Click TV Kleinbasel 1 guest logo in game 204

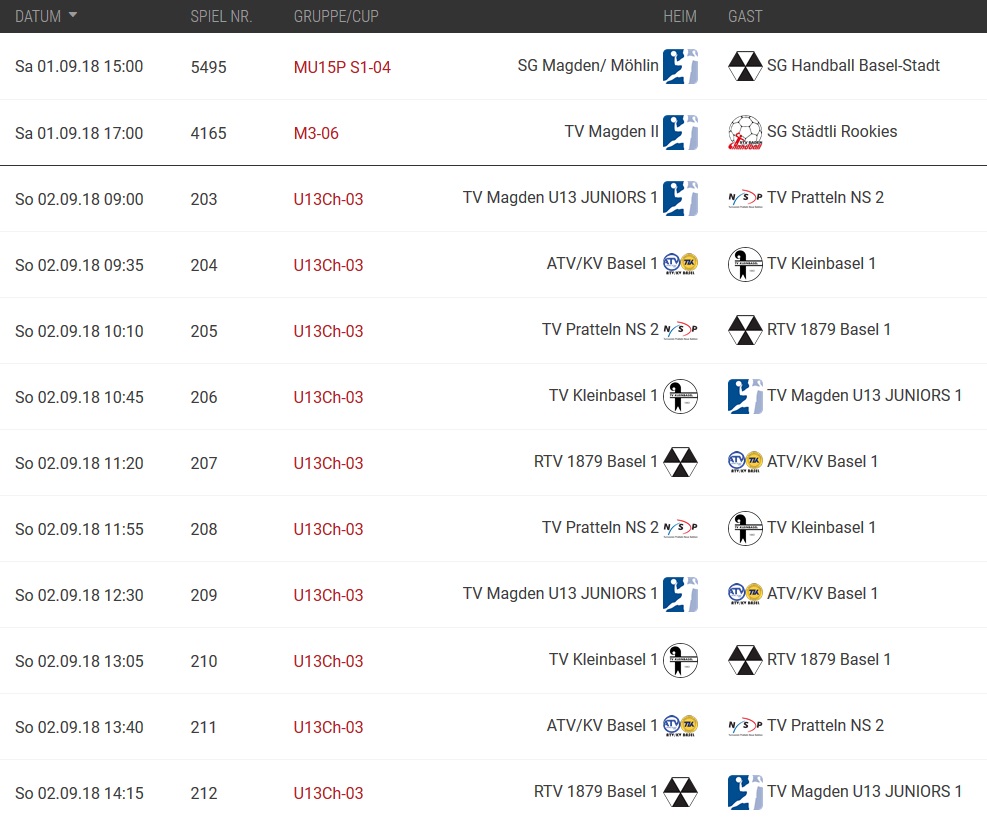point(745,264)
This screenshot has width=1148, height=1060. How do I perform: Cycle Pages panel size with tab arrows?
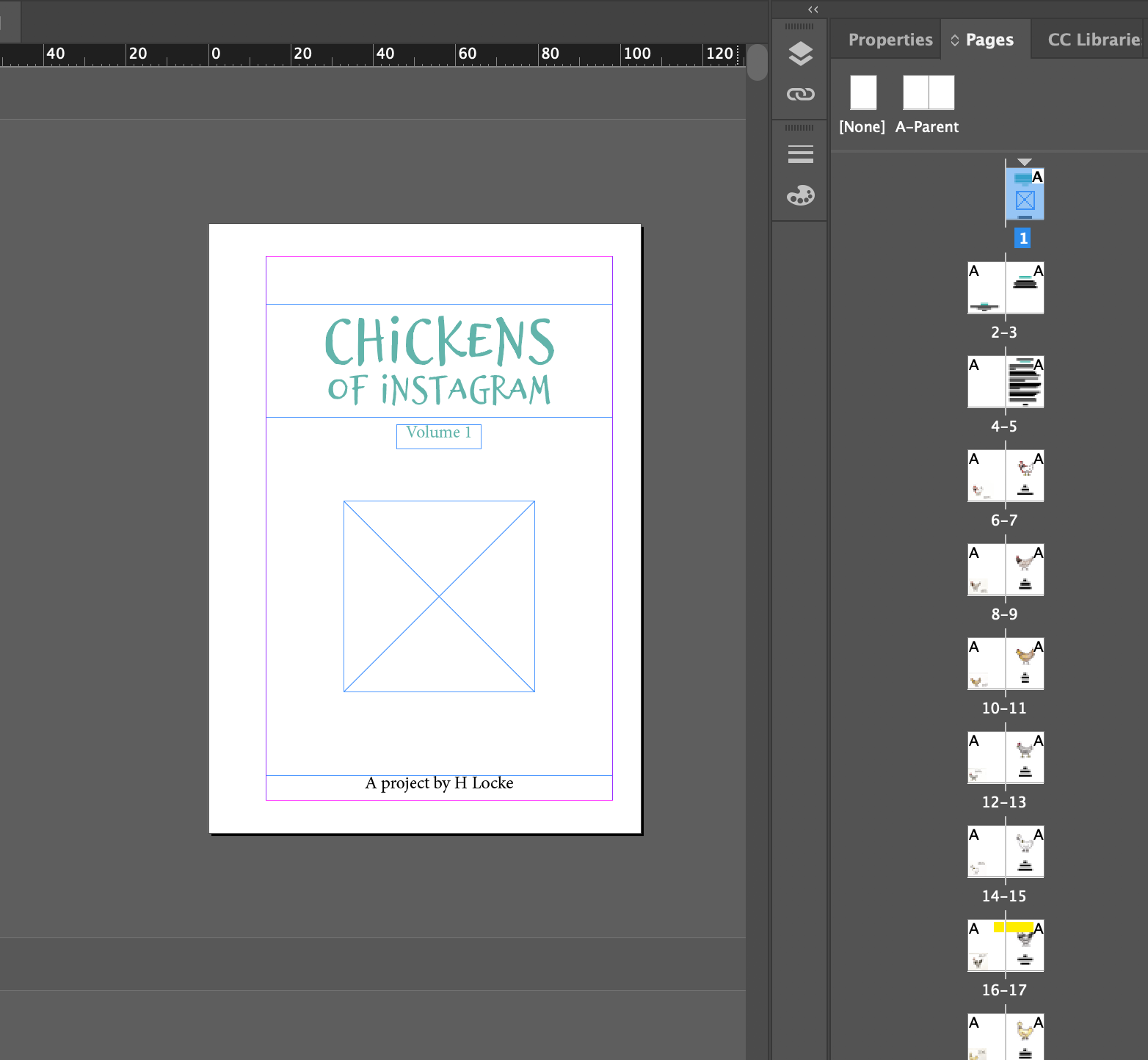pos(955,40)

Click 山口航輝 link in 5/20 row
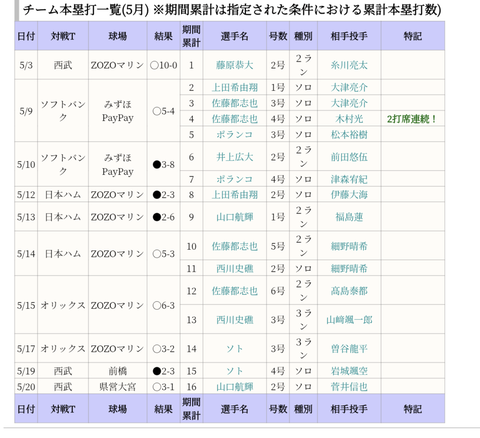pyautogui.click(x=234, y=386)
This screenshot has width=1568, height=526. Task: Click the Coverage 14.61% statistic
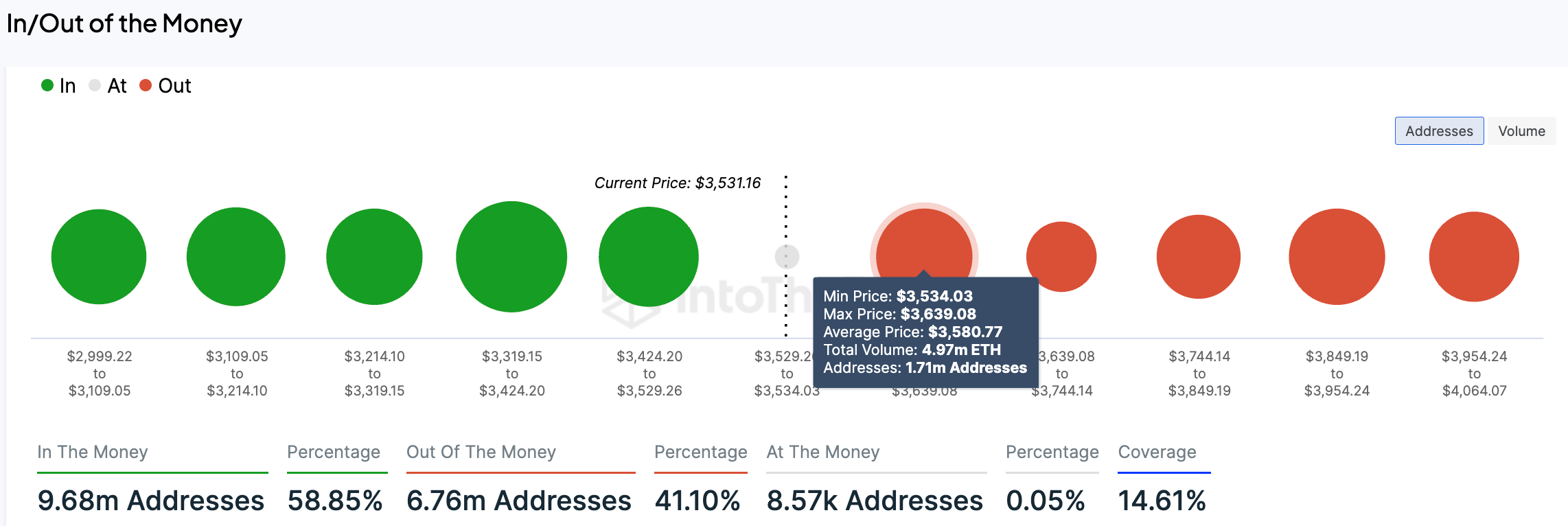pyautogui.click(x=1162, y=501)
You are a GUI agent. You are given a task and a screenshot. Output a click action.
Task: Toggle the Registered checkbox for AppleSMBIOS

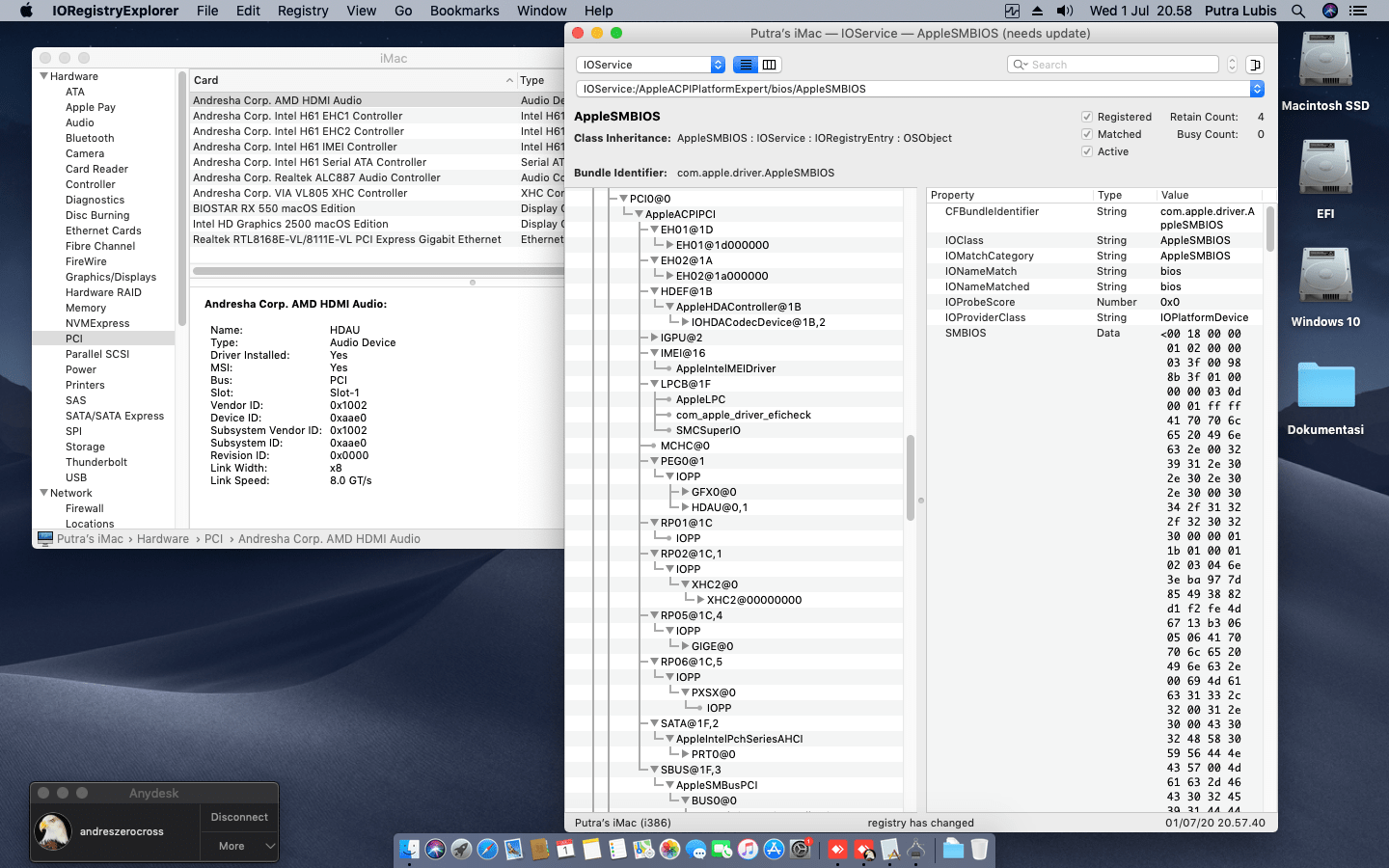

────────────────────

## WHAT THE EXERCISE ASKS
Starting at the line with "You are a GUI", write out every line exactly through the final line of the records above, both included, and skip the pictures.

## FINISHED TASK
You are a GUI agent. You are given a task and a screenshot. Output a click action.
Task: Toggle the Registered checkbox for AppleSMBIOS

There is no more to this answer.